Show that the decay constant \(\lambda \) is related to the half-life \({T_{\frac{1}{2}}}\) by the expression

\[\lambda {T_{\frac{1}{2}}} = \ln 2.\]

Strontium-90 is a radioactive isotope with a half-life of 28 years. Calculate the time taken for 65% of the strontium-90 nuclei in a sample of the isotope to decay.

probability of decay (of a nucleus) per unit time;

Accept \(\frac{A}{N}\) with symbols defined.

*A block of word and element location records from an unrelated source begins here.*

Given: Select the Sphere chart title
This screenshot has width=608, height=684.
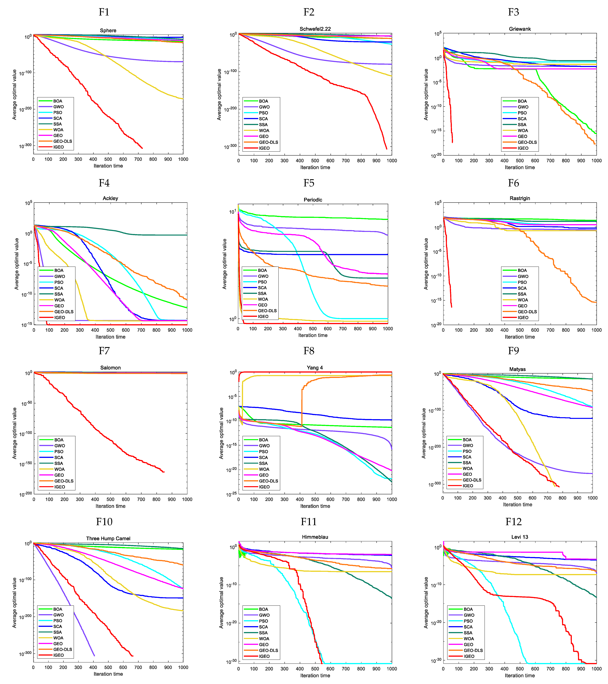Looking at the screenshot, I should pyautogui.click(x=108, y=30).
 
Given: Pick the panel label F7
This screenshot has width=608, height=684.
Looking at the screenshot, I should pyautogui.click(x=104, y=351).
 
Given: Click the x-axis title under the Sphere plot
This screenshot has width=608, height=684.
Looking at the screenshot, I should pyautogui.click(x=108, y=166).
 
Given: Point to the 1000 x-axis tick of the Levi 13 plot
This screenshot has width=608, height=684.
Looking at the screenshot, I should pyautogui.click(x=596, y=669).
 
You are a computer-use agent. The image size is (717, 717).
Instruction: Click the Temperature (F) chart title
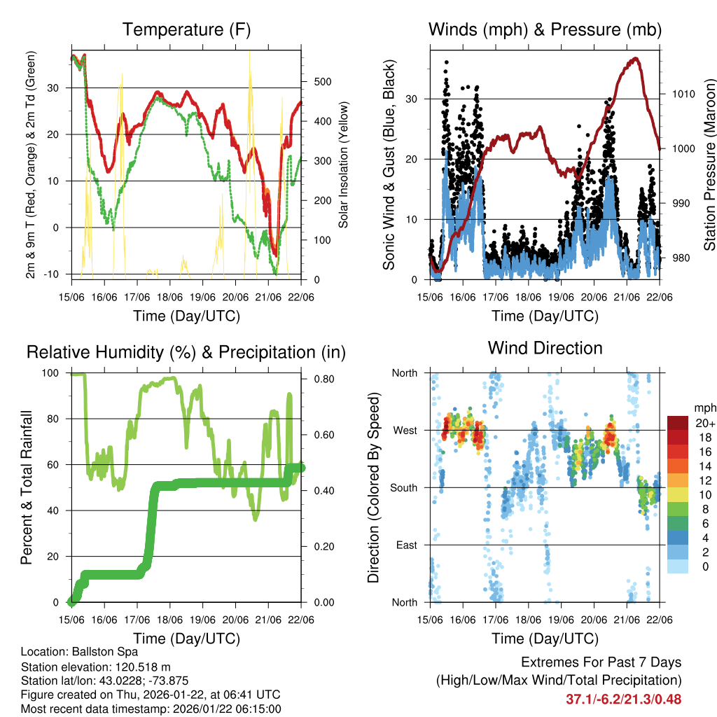[186, 29]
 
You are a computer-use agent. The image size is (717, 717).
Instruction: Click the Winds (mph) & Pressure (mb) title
[545, 29]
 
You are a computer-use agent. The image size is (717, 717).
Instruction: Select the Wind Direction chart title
[545, 347]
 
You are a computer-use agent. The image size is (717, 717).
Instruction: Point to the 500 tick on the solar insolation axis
[322, 81]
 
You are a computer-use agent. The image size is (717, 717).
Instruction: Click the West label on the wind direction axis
[404, 430]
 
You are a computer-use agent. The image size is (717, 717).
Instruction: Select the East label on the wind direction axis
[405, 545]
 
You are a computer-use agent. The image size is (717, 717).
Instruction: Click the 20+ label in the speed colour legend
[705, 424]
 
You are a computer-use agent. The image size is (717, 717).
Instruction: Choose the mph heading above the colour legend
[705, 408]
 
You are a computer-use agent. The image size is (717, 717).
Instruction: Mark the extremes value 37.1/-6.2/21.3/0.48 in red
[623, 699]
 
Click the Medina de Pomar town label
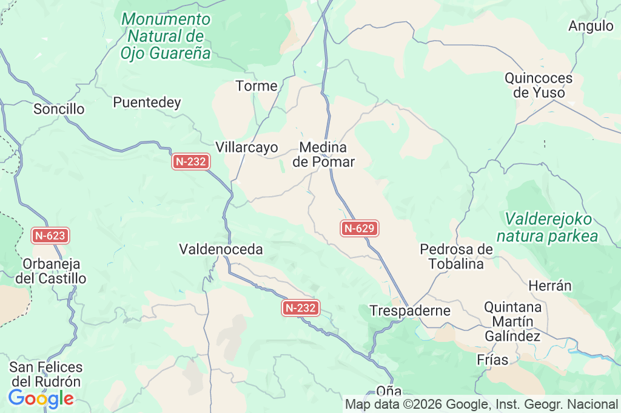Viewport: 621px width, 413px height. pyautogui.click(x=323, y=155)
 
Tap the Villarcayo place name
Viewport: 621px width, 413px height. pyautogui.click(x=247, y=148)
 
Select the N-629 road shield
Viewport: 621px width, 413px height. pyautogui.click(x=360, y=228)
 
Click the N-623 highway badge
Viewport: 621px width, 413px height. pyautogui.click(x=51, y=236)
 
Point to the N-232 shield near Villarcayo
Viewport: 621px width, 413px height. pyautogui.click(x=191, y=162)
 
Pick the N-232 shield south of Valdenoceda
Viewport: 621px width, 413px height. pyautogui.click(x=301, y=308)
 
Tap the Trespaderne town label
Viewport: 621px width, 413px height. pyautogui.click(x=411, y=311)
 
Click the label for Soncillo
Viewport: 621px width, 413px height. pyautogui.click(x=59, y=109)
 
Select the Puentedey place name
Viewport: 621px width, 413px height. pyautogui.click(x=147, y=103)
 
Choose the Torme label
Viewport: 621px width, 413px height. pyautogui.click(x=257, y=86)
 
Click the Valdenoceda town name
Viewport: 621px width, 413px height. pyautogui.click(x=221, y=249)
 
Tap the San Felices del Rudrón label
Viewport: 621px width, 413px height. pyautogui.click(x=46, y=375)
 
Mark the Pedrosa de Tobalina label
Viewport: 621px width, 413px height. pyautogui.click(x=456, y=256)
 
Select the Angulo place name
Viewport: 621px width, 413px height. pyautogui.click(x=591, y=26)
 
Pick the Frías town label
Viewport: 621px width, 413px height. pyautogui.click(x=492, y=360)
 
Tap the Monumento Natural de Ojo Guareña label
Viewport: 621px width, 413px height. pyautogui.click(x=166, y=36)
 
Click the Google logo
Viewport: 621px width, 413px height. pyautogui.click(x=41, y=399)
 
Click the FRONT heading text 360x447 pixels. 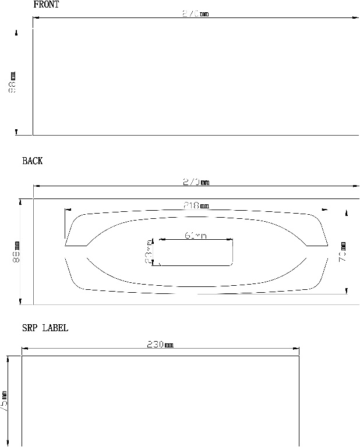[46, 5]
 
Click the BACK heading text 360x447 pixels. [33, 161]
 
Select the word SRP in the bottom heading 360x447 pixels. [30, 328]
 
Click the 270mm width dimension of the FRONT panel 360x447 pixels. [195, 13]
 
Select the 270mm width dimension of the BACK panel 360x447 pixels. [196, 182]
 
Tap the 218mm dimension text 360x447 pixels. [196, 205]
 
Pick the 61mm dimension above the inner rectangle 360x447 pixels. [195, 235]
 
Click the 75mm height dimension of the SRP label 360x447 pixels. [4, 402]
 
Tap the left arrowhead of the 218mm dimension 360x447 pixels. [68, 209]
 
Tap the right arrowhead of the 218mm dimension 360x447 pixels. [324, 209]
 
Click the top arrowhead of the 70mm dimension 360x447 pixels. [347, 213]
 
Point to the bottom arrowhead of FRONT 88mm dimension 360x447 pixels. [16, 133]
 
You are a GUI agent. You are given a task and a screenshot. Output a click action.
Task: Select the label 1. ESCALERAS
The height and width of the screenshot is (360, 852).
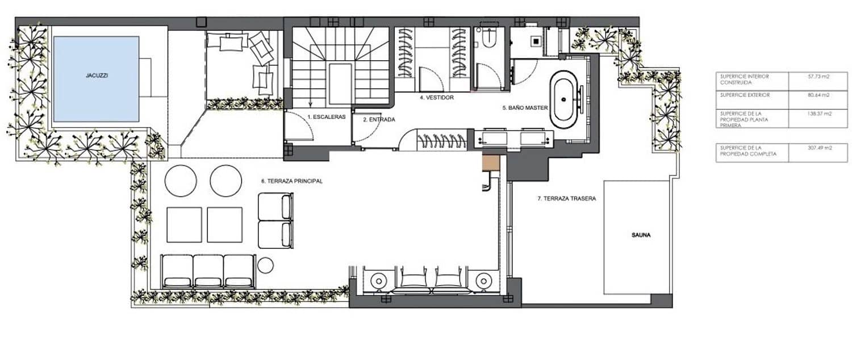327,116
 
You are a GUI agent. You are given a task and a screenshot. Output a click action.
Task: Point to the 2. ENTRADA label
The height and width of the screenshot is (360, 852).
379,120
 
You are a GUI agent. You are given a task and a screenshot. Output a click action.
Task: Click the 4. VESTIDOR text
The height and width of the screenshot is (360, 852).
436,98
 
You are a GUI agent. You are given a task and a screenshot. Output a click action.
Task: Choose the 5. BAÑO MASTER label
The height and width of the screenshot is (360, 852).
524,107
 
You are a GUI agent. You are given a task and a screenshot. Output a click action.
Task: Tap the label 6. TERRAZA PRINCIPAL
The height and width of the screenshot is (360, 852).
292,181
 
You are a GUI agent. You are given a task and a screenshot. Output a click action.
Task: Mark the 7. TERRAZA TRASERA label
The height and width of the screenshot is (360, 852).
566,199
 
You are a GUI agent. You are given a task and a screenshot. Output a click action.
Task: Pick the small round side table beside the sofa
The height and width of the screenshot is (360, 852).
265,265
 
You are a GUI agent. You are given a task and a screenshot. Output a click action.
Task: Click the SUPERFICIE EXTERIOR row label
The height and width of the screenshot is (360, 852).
745,95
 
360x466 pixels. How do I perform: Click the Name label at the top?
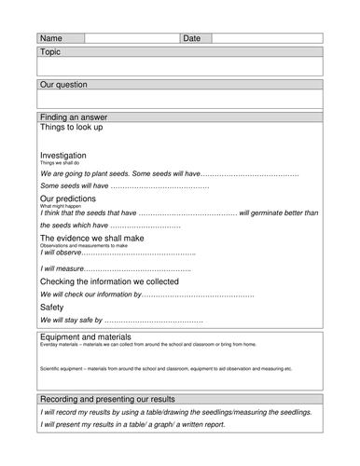(x=51, y=38)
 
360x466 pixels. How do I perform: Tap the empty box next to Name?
(x=131, y=38)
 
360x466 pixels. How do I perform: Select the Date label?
(x=191, y=38)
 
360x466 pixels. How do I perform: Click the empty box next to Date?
(x=267, y=38)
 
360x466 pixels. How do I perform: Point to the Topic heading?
(x=50, y=52)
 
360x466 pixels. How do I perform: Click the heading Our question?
(x=63, y=85)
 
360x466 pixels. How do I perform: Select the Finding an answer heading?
(x=74, y=117)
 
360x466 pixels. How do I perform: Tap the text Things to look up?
(x=72, y=128)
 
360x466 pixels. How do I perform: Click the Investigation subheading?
(x=63, y=156)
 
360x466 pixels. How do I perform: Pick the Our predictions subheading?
(x=67, y=199)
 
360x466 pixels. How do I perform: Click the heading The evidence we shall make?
(x=92, y=239)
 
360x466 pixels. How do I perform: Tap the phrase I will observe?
(x=61, y=252)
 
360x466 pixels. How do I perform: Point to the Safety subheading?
(x=52, y=307)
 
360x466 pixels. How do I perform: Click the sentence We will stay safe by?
(x=71, y=321)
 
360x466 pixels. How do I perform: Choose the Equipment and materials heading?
(x=86, y=336)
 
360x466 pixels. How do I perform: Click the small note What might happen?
(x=55, y=206)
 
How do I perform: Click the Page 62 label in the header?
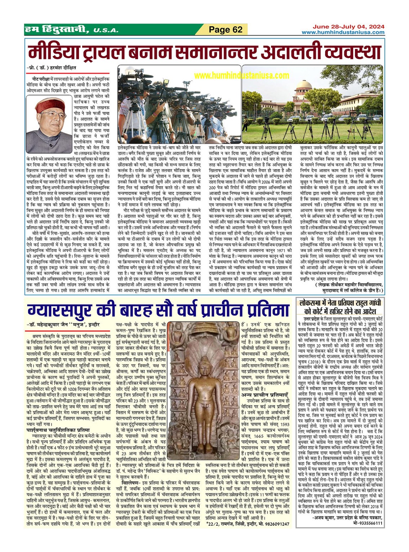pyautogui.click(x=226, y=30)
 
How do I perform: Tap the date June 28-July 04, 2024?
pyautogui.click(x=348, y=27)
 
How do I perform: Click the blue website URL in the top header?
pyautogui.click(x=343, y=32)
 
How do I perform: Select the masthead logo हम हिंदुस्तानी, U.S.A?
pyautogui.click(x=71, y=30)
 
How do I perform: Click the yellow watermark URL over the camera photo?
pyautogui.click(x=241, y=75)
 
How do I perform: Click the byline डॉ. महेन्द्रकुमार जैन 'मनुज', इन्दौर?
pyautogui.click(x=63, y=325)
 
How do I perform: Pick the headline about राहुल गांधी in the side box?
pyautogui.click(x=340, y=306)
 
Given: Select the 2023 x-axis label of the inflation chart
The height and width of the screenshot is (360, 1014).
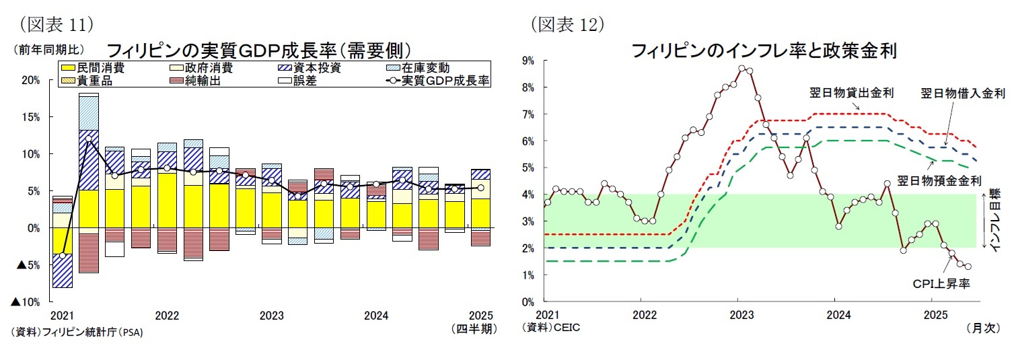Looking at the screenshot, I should [x=741, y=314].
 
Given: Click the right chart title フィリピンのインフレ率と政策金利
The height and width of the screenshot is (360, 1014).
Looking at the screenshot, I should [x=763, y=50].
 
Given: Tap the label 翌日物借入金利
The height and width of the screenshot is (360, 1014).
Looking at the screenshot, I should [x=962, y=93].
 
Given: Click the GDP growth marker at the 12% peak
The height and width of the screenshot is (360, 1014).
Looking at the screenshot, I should [x=89, y=139].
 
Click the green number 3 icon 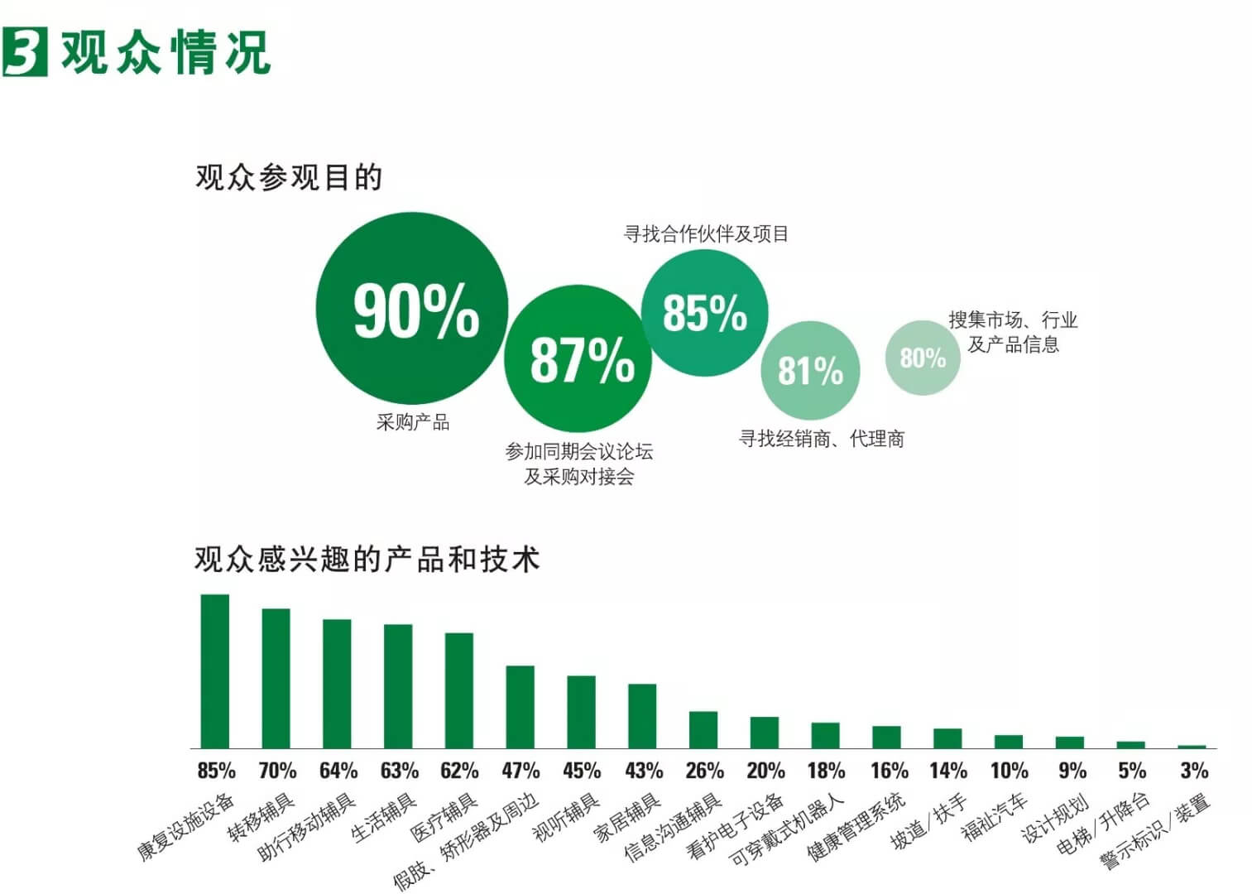coord(25,51)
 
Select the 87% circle coord(578,358)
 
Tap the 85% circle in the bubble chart coord(704,312)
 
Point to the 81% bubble coord(810,370)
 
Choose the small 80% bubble coord(923,358)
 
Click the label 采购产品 coord(413,422)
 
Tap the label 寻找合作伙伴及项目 coord(706,234)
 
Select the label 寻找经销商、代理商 coord(821,439)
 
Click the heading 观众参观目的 coord(289,177)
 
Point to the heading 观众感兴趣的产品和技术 coord(367,560)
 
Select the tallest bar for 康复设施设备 coord(215,670)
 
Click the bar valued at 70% coord(276,678)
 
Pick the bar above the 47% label coord(520,706)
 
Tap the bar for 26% coord(703,729)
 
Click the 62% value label coord(459,771)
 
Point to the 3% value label coord(1193,771)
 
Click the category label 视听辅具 coord(567,817)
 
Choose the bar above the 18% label coord(825,735)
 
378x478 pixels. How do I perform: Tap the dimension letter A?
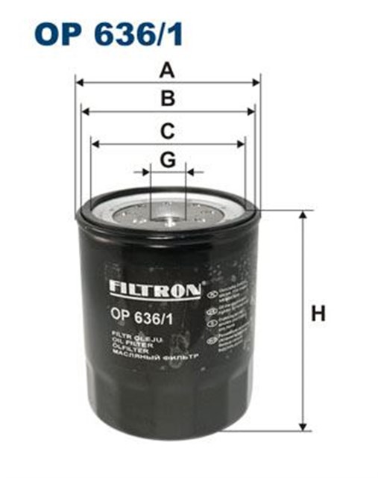(168, 71)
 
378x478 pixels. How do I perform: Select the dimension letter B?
(168, 99)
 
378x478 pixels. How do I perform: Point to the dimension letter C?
(168, 131)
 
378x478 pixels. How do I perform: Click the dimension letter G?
(168, 159)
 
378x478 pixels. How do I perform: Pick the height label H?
(318, 314)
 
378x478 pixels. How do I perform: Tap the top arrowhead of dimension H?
(303, 215)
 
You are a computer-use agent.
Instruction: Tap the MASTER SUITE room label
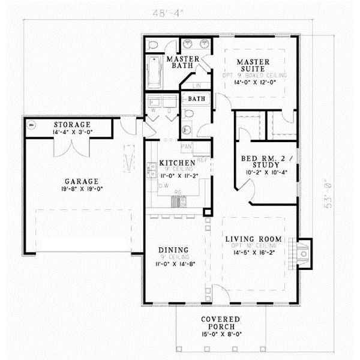pos(252,65)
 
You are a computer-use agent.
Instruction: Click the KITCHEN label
pos(176,163)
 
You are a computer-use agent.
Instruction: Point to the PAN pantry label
pos(187,146)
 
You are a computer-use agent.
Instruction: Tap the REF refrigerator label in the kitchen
pos(202,160)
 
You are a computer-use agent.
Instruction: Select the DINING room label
pos(173,250)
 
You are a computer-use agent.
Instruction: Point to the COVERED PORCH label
pos(221,323)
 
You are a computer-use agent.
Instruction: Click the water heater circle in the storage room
pos(31,125)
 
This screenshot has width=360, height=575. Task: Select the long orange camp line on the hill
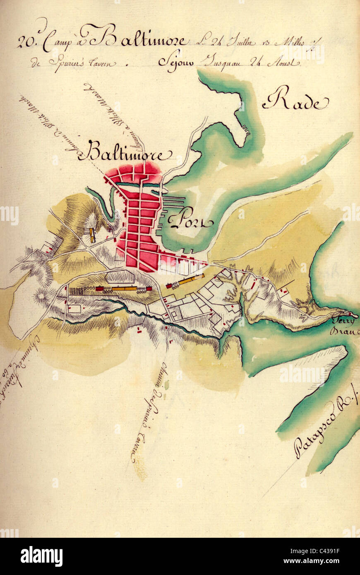click(x=124, y=288)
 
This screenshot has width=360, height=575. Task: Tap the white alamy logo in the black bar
click(x=41, y=556)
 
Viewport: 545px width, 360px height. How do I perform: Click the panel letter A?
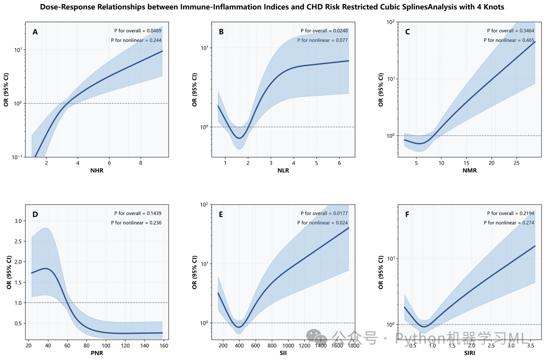click(x=35, y=32)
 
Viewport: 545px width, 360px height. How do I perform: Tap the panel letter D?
click(x=35, y=214)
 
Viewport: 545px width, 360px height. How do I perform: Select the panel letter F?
click(x=407, y=214)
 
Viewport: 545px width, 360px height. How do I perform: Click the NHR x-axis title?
click(x=97, y=170)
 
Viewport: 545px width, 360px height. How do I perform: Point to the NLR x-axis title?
click(x=283, y=170)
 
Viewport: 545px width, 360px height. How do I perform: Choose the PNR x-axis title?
click(x=97, y=352)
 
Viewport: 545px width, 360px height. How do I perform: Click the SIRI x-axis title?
click(x=469, y=352)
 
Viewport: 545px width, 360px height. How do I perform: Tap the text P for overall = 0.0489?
click(x=138, y=31)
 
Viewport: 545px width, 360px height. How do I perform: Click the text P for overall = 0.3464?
click(x=510, y=31)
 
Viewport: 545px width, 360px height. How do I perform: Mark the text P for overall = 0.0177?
click(x=324, y=214)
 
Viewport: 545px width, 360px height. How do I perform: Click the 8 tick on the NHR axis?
click(x=140, y=163)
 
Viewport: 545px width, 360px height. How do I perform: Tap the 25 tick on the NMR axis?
click(x=516, y=163)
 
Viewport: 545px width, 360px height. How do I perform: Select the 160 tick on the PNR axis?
click(x=160, y=345)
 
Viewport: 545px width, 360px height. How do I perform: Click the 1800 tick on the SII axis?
click(x=353, y=345)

\(N = {N_0}{{\text{e}}^{ - \lambda t}}\) and \(N = \frac{{{N_0}}}{2}\) when \(t = {T_{\frac{1}{2}}}\)\(\,\,\,\)or\(\,\,\,\)\(\frac{{{N_0}}}{2} = {N_0}{{\text{e}}^{ - \lambda {T_{\frac{1}{2}}}}}\);

\(\frac{1}{2} = {{\text{e}}^{ - \lambda {T_{\frac{1}{2}}}}}\)\(\,\,\,\)or\(\,\,\,\)\(2 = {{\text{e}}^{\lambda {T_{\frac{1}{2}}}}}\);

\(\left( {{\text{so }}\ln 2 = \lambda {T_{\frac{1}{2}}}} \right)\)

Answer given, award marks for correct working only.

\(\lambda  = \frac{{\ln 2}}{{28}}\)\(\,\,\,\)or\(\,\,\,\)\(0.025\left( {{{\text{y}}^{ - 1}}} \right]\);

\(0.35 = {{\text{e}}^{ - 0.025t}}\);

\(t = 42{\text{ (years)}}\);

Award [3] for a bald correct answer.

Award [2 max] for an answer of 17 years (using 0.65 instead of 0.35).

or

\(0.35 = {\left[ {\frac{1}{2}} \right]^x}\) where \(x = \frac{t}{{{T_{\frac{1}{2}}}}}\);

\(\frac{t}{{{T_{\frac{1}{2}}}}} = 1.5\);

\(t = 42{\text{ (years)}}\);

Award [3] for a bald correct answer.

Award [2 max] for an answer of 17 years (using 0.65 instead of 0.35).

(a) was an easy mark.

In (b) about half of the candidates could derive the relationship between half-life and decay constant, but many were completely lost.

The half-life calculation in (c) was generally well done, but a common mistake was to use 0.65 as the fraction remaining.